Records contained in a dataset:
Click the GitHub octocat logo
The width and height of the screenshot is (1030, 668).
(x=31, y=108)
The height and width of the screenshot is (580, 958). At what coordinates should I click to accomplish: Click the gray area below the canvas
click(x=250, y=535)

### What this task involves
Retyping every line above exactly is all that is needed.

### Expected output
Click the GitHub octocat logo
The width and height of the screenshot is (1030, 668).
(x=31, y=108)
The height and width of the screenshot is (580, 958). At what coordinates should I click to accomplish: Click the gray area below the canvas
click(x=250, y=535)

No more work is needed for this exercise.